Contra essa decisão se insurge o Recorrente fundando a sua crítica no facto de se desconhecer a data em que as referidas obras tiveram lugar e daquele Plano ter entrado em vigor após a sua conclusão e que, por ser assim, não se podia concluir que tais obras eram ilegais já que a nova legislação era, em certos aspectos, substancialmente diferente da que foi revogada e não era aplicável. Ou seja, e dito de forma diferente, o acto era ilegal por a sua fundamentação ter sido colhida em legislação que, ainda, se não encontrava em vigor na data em que as obras em causa em causa foram executadas e concluídas.

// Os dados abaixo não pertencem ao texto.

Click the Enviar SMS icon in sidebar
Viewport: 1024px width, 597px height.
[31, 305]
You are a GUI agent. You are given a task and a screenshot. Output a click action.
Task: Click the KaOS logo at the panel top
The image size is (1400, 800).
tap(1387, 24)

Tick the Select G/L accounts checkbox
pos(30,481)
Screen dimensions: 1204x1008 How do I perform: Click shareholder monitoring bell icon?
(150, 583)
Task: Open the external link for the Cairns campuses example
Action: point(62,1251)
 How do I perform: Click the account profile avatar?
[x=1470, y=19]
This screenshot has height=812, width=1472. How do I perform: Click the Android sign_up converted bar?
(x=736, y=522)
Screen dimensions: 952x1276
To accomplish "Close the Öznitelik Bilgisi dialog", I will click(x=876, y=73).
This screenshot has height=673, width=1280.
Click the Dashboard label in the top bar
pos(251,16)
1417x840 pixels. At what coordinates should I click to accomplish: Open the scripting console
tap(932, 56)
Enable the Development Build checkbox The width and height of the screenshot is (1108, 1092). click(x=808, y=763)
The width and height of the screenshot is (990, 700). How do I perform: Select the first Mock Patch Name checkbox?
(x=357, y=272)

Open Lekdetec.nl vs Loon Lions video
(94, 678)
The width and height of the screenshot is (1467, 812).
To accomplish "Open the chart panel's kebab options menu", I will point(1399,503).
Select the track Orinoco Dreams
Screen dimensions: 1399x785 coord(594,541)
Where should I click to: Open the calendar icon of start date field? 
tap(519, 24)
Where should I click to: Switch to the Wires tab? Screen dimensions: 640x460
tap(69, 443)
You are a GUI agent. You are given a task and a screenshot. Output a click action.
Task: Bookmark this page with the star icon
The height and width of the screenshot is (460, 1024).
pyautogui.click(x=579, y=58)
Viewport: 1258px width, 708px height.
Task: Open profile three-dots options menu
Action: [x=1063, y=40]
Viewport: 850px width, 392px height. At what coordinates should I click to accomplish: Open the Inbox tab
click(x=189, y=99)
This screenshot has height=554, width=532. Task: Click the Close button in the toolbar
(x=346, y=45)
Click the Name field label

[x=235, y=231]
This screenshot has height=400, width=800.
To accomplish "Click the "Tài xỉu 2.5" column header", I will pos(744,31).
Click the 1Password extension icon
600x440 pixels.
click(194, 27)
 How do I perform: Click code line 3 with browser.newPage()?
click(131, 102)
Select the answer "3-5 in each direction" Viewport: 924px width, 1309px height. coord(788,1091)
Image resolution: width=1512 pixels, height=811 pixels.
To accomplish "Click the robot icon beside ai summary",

Todavia, o Acórdão sob censura rechaçou essa crítica com a invocação do princípio "tempus regit actum" o qual manda aferir a legalidade do acto pela situação de facto e de direito existente à data da sua prolação, daí concluindo que a legalidade das referidas edificações teria de ser avaliada de harmonia com as normas do citado Plano, pois só na sua vigência é que a legalidade das mesmas pôde ser apreciada. Também por essa razão era inútil a produção de prova sobre a data da conclusão das citadas obras.
Ora, tudo indica que este entendimento não merece censura razão pela qual se não se justifica admitir o recurso para a reapreciação dessa questão.
Por outro lado, também não parecem ser justificadas as críticas dirigidas ao Acórdão no tocante à apreciação dos restantes vícios apontados ao acto impugnado, nomeadamente à violação do princípio da proporcionalidade, por a legalização da construção não se mostrar possível.
Impõe-se, assim, concluir pela desnecessidade da admissão da revista.

DECISÃO
Termos em que os Juízes que compõem este Tribunal acordam em não admitir o recurso.
Custas pelo Recorrente.

Porto, 26 de Junho de 2019. - Costa Reis (relator) – Madeira dos Santos – São Pedro.